How can I group words based on how often they are used in the same sentence?

131 views Asked by At

I have a body of text, 500 sentences. Sentences are clearly deliniated, lets assume by a period for simpleness sake. Each sentence has about 10-20 words.

I want to break it down into groups of words that statistically are used in the same sentence most often. Here's a simple example.

This is a sentence about pink killer cats chasing madonna.
Sometimes when whales fight bricklayers, everyone drinks champaigne.
You know Madonna has little cats on her slippers.
When whales drink whiskey, your golf game is over.

I do have a list of stopwords that get filtered out, in the case above I could imagine wanting to build these groups.

group 1: pink cats madonna
group 2: whales drink when

Or something like that. I realize this can be a quite complicated endeavor. I've been experimenting with TF IDF similarity, and haven't really gotten anywhere yet.
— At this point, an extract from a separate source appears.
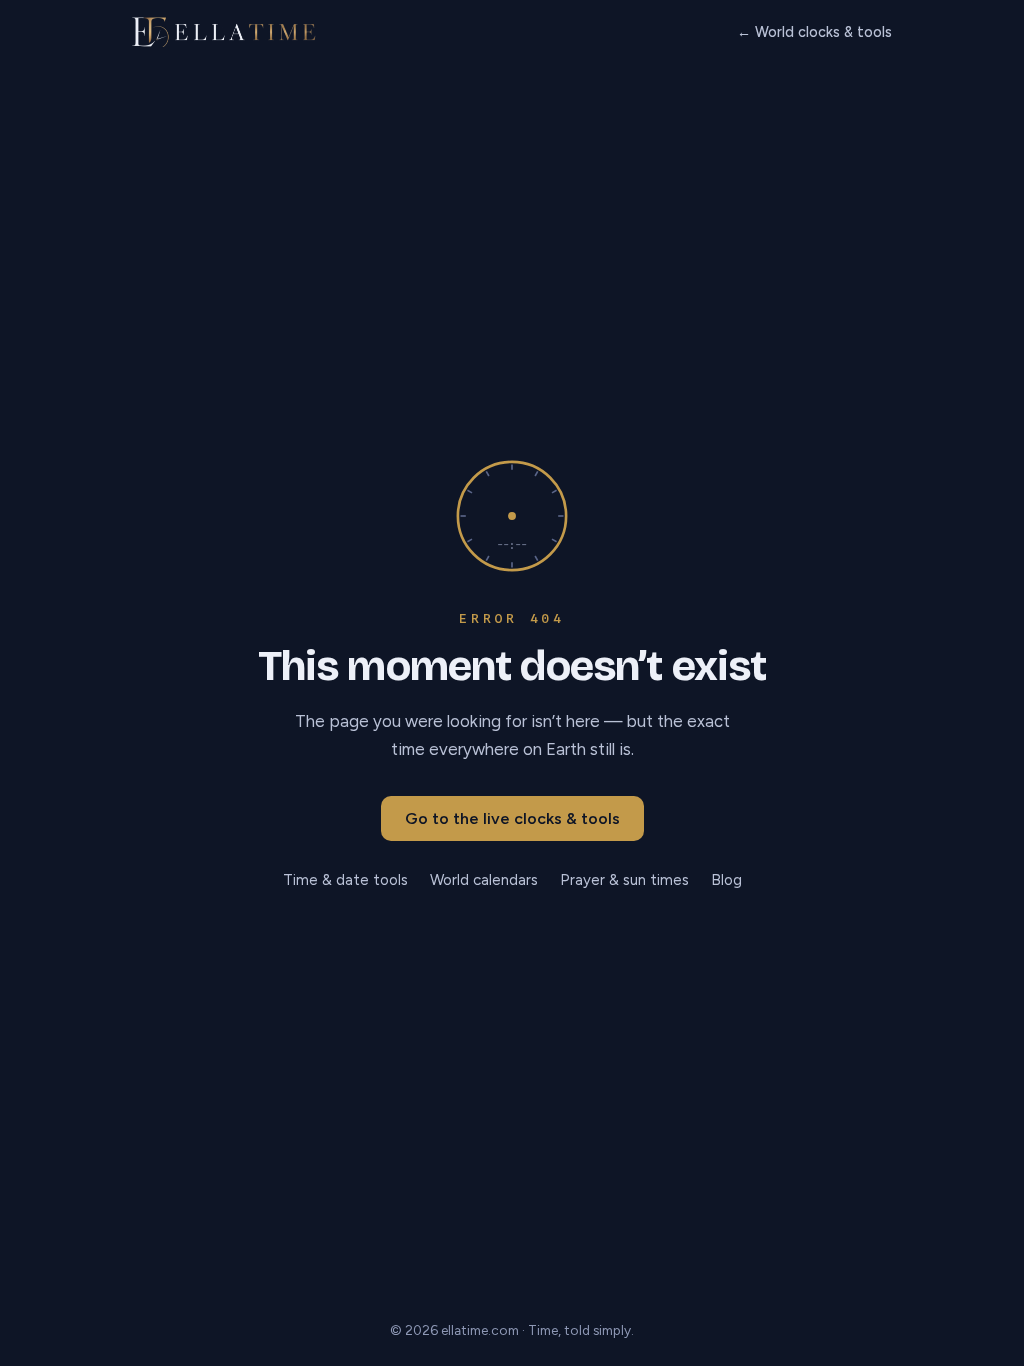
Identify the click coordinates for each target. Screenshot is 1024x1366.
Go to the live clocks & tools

I'm working in ruby, and would love to hear any thoughts/directions/suggestions people might have.

1

There are 1 answers

0
Myst On

I liked the puzzle and here is my take on a possible solution*...

* although, I would recommend that next time you don't just throw your question without showing what you tried and where you're stuck ... Otherwise, it might seem that you're throwing your class homework at us...

Let's assume this is our text:

text = 'This is a sentence about pink killer cats chasing madonna.
        Sometimes when whales fight bricklayers, everyone drinks champaigne.
        You know Madonna has little cats on her slippers.
        When whales drink whiskey, your golf game is over.'

Seems to me that there are a number of stages to the tasks at hand...

  1. Create a "words" catalog.

  2. Count how many times each word appears in the text.

    require 'strscan'
    words = {}
    scn = StringScanner.new(text.downcase)
    ( words[scn.matched] =  words[scn.matched].to_i + 1 if scn.scan(/[\w]*/) ) while (scn.skip(/[^\w]*/) > 0) || !scn.eos?
    
  3. Remove any word that appears only once - it's irrelevant.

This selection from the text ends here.